Desconfio de que nada encontrarei. Talvez possa deparar com doutas notas de outro intelectual tucano, mais audaz, expondo teorias "pendulares" sobre a necessidade de se aliar a setores arcaicos para chegar à modernidade.
Não há "silêncio obsequioso" dos que cercam Lula a respeito de uma possível aliança com o PMDB. Há a compreensão de que existem momentos na vida de um país em que alianças podem e devem ser feitas em nome de objetivos nacionais mais amplos, sem que elas impliquem conluio, troca de favores e de cargos e as incontáveis "operações abafa" que marcaram os últimos oito anos da vida política nacional, quando a governabilidade foi negociada no dia-a-dia, a tabela de preços dessa negociação cara e os resultados para o país pífios.

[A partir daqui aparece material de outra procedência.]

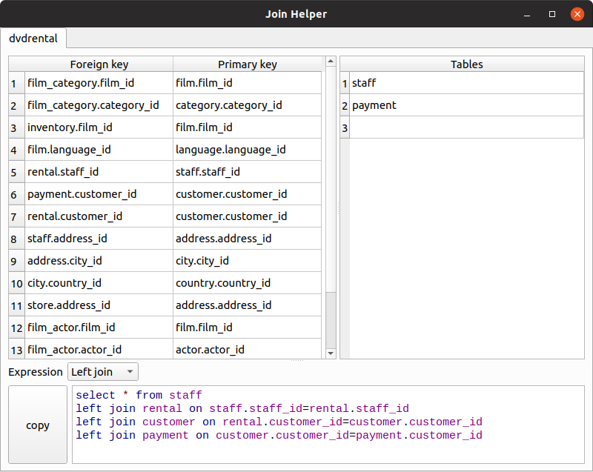This screenshot has width=593, height=472.
Task: Open the Left join expression dropdown
Action: point(102,372)
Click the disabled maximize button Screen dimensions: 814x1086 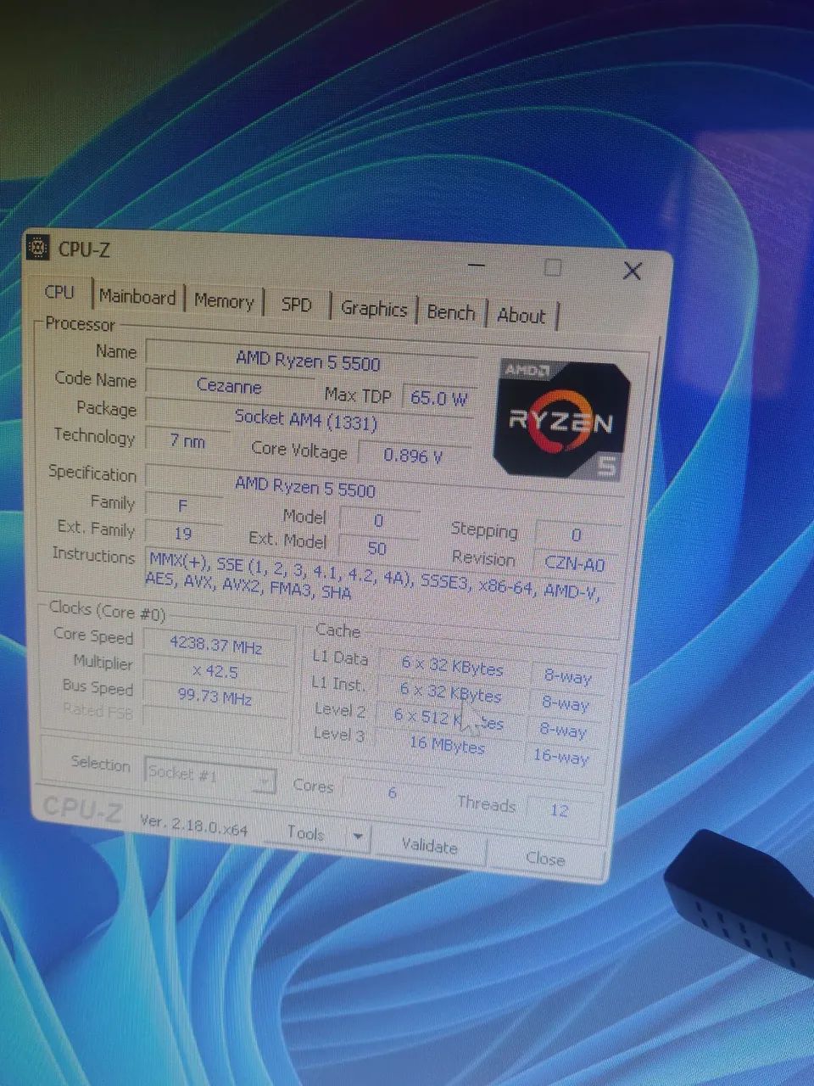click(553, 268)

Essa é a pesada herança que Fernando Henrique deixará ao país. Um historiador sério, como Boris Fausto, pode sofrer as tentações da paixão política, mas deveria seguir os conselhos do marqueteiro de José Serra, Nizan Guanaes, e orientar seus escritos mais pela razão.


Marco Aurélio Garcia, 60, professor do Departamento de História da Unicamp, é secretário de Cultura do município de São Paulo e membro da Executiva Nacional do PT.